El 73.7% del país no toma agua segura, y el presupuesto le recorta a Saneamiento
Tener caño no es tener agua segura: casi tres de cada cuatro peruanos consumen agua sin garantía de calidad, y 97.5% en el campo. En un año de El Niño, el presupuesto 2027 le baja S/1,901 millones a Saneamiento.
Por Qhawaq

Tener caño no es tener agua segura
El acceso engaña. Según el INEI, el 89.1% de la población recibe agua por red pública, pero eso no significa que sea potable de verdad: el 73.7% de los peruanos no accede a agua gestionada de forma segura, es decir, libre de contaminación y con cloro suficiente, de acuerdo con Infobae. La distancia entre tener un caño y tomar agua segura es la distancia entre parecer conectado y estarlo. El indicador de cobertura tranquiliza; el de calidad desmiente.
El campo, casi sin agua segura
La brecha es geográfica y brutal. En el área rural, el 97.5% carece de agua segura; en la urbana, el 67.8% (Infobae).

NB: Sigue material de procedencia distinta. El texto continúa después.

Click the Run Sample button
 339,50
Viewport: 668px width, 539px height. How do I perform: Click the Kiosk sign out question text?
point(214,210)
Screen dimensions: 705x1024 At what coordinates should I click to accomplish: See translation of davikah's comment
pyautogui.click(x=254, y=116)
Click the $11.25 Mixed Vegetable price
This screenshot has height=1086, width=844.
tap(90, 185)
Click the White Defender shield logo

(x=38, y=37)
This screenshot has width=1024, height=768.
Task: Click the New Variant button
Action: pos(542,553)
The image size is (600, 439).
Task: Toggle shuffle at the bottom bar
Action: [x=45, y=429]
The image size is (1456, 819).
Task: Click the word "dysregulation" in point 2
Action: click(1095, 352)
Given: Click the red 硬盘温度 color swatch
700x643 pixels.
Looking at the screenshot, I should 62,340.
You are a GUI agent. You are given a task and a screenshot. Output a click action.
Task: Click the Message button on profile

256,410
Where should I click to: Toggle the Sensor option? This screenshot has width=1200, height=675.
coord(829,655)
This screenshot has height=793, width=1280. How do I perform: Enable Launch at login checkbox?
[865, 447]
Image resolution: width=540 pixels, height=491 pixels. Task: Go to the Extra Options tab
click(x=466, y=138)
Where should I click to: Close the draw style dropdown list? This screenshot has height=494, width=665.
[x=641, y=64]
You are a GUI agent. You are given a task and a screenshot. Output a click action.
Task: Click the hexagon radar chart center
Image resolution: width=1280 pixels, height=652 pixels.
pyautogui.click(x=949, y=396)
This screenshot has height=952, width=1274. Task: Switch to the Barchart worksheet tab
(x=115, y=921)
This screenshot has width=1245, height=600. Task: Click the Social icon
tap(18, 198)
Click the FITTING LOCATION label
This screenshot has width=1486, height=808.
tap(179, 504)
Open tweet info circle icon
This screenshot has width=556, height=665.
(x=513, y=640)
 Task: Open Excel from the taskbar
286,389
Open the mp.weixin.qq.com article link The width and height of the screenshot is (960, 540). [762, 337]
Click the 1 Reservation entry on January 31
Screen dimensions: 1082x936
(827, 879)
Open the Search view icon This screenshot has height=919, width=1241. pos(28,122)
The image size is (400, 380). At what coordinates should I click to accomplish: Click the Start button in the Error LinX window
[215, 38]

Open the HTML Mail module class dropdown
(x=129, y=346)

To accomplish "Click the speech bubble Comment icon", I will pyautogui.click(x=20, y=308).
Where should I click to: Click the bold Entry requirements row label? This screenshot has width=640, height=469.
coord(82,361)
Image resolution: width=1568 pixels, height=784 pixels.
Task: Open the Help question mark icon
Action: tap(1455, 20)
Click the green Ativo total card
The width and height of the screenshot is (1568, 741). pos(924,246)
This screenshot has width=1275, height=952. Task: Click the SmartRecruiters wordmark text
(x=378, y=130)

Y donde se mide la calidad, el contraste es aún más duro: solo el 4.7% de la población rural recibe agua con niveles adecuados de cloro, frente al 47.7% en las ciudades (Infobae). El agua del Perú rural muchas veces no está tratada: llega hasta la vivienda, pero puede enfermar a quien la toma.
El recorte que llega justo antes de las lluvias
El presupuesto va en contra del riesgo. El proyecto 2027 reduce la función Saneamiento de S/6,323 a S/4,422 millones, S/1,901 millones menos, según La República, en el mismo año en que el ENFEN mantiene la alerta de un Niño costero de magnitud extraordinaria hacia fin de año, según RPP. El Niño no solo inunda: contamina las fuentes, rompe las redes y dispara las enfermedades de origen hídrico. Recortar saneamiento antes de esa temporada es apostar contra el propio pronóstico del Estado.
Lo que se toma en casa
Para la familia que hierve el agua porque no confía en el caño, esto no es un indicador: es el gasto extra en gas o leña, la diarrea del niño, el día de trabajo que se pierde cuidándolo. El agua insegura es un impuesto silencioso que pagan sobre todo los más pobres y los más alejados. Un Estado que celebra cobertura pero no garantiza calidad, y que además recorta saneamiento en un año de lluvias extremas, deja el problema donde siempre estuvo: en el vaso de quien menos tiene.